Research by Kingston University in southwest London suggested that there has been a 50 per cent rise in numbers over the past six years in such cases.
In a survey that asked 130 students whether they knew any friends involved in the sex industry, one in ten said they knew of students who had stripped, lapdanced or worked at massage parlours and escort agencies to support themselves.
Just over 6 per cent said they knew students who worked as prostitutes, The Sunday Times said, quoting the survey.
The academics found that alcohol and mental problems led some women into stripping and lap-dancing.
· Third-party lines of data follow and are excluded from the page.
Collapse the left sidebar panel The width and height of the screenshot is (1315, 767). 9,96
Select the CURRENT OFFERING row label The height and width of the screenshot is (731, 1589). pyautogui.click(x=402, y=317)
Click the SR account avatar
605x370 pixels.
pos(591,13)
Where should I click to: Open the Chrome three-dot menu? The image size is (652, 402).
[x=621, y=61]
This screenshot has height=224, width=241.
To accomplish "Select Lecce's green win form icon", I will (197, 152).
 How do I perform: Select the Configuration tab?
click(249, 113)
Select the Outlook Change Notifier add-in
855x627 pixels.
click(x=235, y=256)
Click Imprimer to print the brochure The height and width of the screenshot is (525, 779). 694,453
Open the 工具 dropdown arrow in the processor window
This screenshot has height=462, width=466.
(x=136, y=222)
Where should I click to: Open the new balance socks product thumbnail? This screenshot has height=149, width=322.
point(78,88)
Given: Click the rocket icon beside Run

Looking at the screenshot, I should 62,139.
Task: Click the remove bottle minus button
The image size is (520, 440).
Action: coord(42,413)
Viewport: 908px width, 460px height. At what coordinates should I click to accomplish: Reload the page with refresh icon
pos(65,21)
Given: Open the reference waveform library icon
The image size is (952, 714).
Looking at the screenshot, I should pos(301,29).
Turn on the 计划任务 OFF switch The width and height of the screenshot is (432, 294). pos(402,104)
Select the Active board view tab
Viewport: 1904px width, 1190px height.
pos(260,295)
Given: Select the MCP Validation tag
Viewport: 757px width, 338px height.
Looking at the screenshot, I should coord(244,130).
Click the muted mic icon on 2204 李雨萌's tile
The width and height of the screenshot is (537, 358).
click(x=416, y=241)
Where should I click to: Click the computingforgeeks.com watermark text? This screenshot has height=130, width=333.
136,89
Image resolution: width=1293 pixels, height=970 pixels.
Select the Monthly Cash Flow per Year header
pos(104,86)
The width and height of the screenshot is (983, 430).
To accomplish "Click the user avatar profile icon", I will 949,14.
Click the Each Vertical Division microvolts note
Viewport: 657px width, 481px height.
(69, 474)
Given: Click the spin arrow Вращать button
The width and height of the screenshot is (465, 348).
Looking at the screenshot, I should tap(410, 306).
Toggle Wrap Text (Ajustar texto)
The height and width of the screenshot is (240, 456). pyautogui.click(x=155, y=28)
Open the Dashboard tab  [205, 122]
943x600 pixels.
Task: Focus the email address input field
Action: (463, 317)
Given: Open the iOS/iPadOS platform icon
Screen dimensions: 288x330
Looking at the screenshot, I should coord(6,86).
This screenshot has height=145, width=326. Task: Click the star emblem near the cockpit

But those resorting to prostitution were simply working to earn money, it said.
University tuition fees, first introduced in 1998 at £1,000 (over Rs 85,000) a year, have risen to £3,000 this year at all but a few universities.
The average student loan at graduation last year was £8,948, but NatWest Bank said that once private debt was factored in, students now in their first year could expect to graduate with liabilities of more than £14,700.
Dr Ron Roberts, a health psychologist who was the lead author of the study, said: "Our figures represent a 50 per cent increase in the prevalence rates for student prostitution since 2000... given the increasing financial problems experienced by students, this is in line with what we would predict."
A spokesman for Universities UK emphasised that the institutions provided support services for students in trouble, but "students are responsible adults and we treat them as such".
Though tuition fees were £3,000 this year, students could wait to pay them until they graduated and were earning.
According to a 2004 study, clients spend about £534 million a year on prostitutes - almost as much as Britons spend on going to the movies. The average cost per encounter was £55, more in London.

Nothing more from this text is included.